I'm curious about the best practices for validating Custom Resource Definitions (CRDs) before we commit them to our GitOps tooling. It's so easy to accidentally include a faulty YAML file, like adding an incorrect field to a resource and then pushing it out. I know there are tools like kubeconform and using kubectl dry-run to catch these errors. How do you all approach this validation process?

5 Answers

Answered By SchemaSavant88 On

We keep our CRDs stored as OpenAPI Schemas in a Git repo. Whenever there’s a pull request, we use kubeconform to scan all the YAML files for CRD validation. This includes additional checks with tools like kustomize-fix and markdownlint as part of our CI workflow.

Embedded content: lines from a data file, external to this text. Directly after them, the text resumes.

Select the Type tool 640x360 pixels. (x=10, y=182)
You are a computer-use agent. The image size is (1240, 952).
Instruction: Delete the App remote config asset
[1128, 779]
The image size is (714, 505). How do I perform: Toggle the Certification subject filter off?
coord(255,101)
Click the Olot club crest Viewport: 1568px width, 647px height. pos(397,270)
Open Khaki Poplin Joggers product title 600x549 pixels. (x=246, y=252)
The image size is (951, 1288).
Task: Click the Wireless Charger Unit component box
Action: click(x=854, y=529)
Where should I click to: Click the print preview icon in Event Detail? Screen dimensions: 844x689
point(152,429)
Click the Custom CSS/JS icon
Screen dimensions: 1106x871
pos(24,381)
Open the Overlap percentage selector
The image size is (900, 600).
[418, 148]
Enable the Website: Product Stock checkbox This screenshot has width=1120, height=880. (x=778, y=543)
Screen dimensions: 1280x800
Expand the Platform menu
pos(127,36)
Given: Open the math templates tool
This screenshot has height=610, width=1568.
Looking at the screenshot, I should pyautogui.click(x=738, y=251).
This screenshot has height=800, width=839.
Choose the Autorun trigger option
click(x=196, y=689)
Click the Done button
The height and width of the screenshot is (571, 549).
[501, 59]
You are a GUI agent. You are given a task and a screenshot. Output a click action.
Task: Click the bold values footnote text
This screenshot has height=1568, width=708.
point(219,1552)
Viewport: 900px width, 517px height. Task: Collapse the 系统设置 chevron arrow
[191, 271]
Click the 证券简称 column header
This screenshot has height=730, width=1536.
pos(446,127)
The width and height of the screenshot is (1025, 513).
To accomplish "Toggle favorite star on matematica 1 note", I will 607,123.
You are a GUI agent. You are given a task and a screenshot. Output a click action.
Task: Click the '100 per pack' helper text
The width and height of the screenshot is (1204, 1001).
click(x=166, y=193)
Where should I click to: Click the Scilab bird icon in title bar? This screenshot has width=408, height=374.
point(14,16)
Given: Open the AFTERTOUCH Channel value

Answered By CodeCrafter42 On

I’m building a Dagger module that validates CRDs by creating a kind cluster with the right Kubernetes version. It works within a GitHub workflow, which is pretty cool because I can run my validations automatically. It handles the CRs that should match the CRDs afterward.

Answered By DevExplorer99 On

For me, I just spin up non-production clusters to test my CRDs. It’s more consistent and I can easily verify everything before it goes into production. Plus, it allows me to do a proper back-and-forth to catch any issues immediately.

Answered By YAMLNinja On

I rely on kubeconform and kubectl's dry-run feature before deploying. It’s essential to test on staging clusters since there are limitations on catching errors without actually running them in a cluster.

Answered By TestPilot007 On

Having multiple test environments is key for us. It might sound slower to validate individually, but in the long run, it prevents issues that could arise from bad commits.